Always check malloc'ed memory?

Question

I often catch myself doing the following (in non-critical components):

some_small_struct *ptr=(some_small_struct *) malloc(sizeof(some_small_struct));
ptr-&g         


        

Answer 1

Furthermore, what if handling the null pointer exacerbates the precarious situation even more??

I do not see why it can exacerbate the situation.
Anyway, when writing code for windows ptr->some_member will throw access violation so you will immediately see the problem, therefore I see no reason to check the return value, unless your program has some opportunity to free the memory. For platforms that do not handle null-pointers in a good way(throwing exception) it is dangerous to ignore such points.

Answer 2

Assuming that you are running on a Linux/MaxOs/Windows or other virtual memory system, then... the only reason to check the return value from malloc is if you have a strategy for freeing up enough memory to allow the program to continue running. An informative message will help in diagnosing the problem, but only if your program caused the out-of-memory situation. Usually it is not your program and the only thing that your program can to do help is to exit as quickly as possible.

assert(ptr != NULL);

will do all of these things. My usual strategy is to have a layer around malloc that has this in it.

void *my_malloc(size_t size)
{
    void *ptr = malloc ( size );
    assert(ptr != NULL);
    return *ptr;
}

Then you call my_malloc instead of malloc. During development I use a memory allocation library that is conducive to debugging. After that if it runs out of memory - I get a message.

Answer 3

In the case of C, it depends on the platform. If you are on an embedded platform with very little memory, you should alweays check, thouggh what you do if it does fail is more difficult to say. On a modern 32-bit OS with virtual memory, the system will probably become unresponsive and crash before it admits to running out of memory. In this case, the call to malloc never returns, so the utility of checking its value becomes moot.

In the case of C++, you should be using new instead of malloc, in which case an exception will be raised on exhaustion, so there is no point in checking the return value.

Answer 4

Allocations can fail for several reasons. What you do (and can do) about it depends in part on the allocation failure.

Being truly out of memory is catastrophic. Unless you've made a careful plan for this, there's probably nothing you can do. (For example, you could have pre-allocated all the resources you'd need for an emergency save and shutdown.)

But many allocation failures have nothing to do with being out of memory. Fragmentation can cause an allocation to fail because there's not enough contiguous space available even though there's plenty of memory free. The question specifically said a "small structure", so this is probably as bad as true out-of-memory condition. (But code is ever-changing. What's a small structure today might be a monster tomorrow. And if it's so small, do you really need memory from the heap or can you get it from the stack?)
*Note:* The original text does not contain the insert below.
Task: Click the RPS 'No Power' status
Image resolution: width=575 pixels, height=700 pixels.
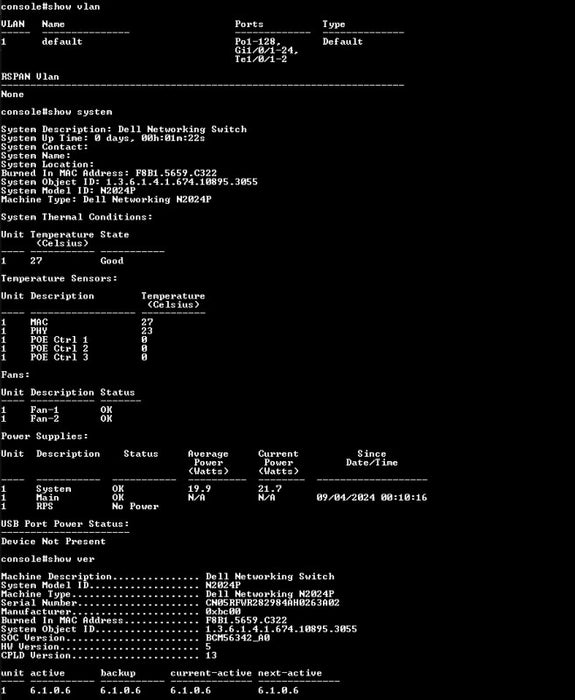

In a multi-threaded world, allocation failures are often transient conditions. Your modest allocation might fail this microsecond, but perhaps a memory-hogging thread is about to release a big buffer. So a recovery strategy might involve a delay and retry.

How (and if) you handle allocation failure can also depend on the type of application. If you're writing a complex document editor, and a crash means losing user's work, then it's worth expending more effort to handle these failures. If your application is transactional, and each change is incrementally applied to persistent storage, then a crash is only a minor inconvenience to the user. Even so, logging should be considered. If you're application is routinely getting allocation failures, you probably have a bug, and you'll need the logs to know about it and track it down.

Lastly, you have to think about testing. Allocation failures are rare, so the chance that recovery code has been exercised in your testing is vanishingly small--unless you've taken steps to ensure test coverage by artificially forcing failures. If you aren't going to test your recovery code, then it's probably not worth writing it.

Answer 5

at the very least I would put an assert(ptr != NULL) in there so you get a meaningful error.

Answer 6

I would say No. Using a NULL pointer is going to crash the program (probably).
But detecting it and doing something intelligent will be OK and you may be able to recover from the low memory situation.

If you are doing a big operation set some global error flag and start unwinding the stack and releasing resources. Hopefully one or more of these resources will be your memory hog and your application will get back to normal.

This of course is a C problem and handeled automatically in C++ with the help of exceptions and RAII.
As new will not return NULL there is no point in checking.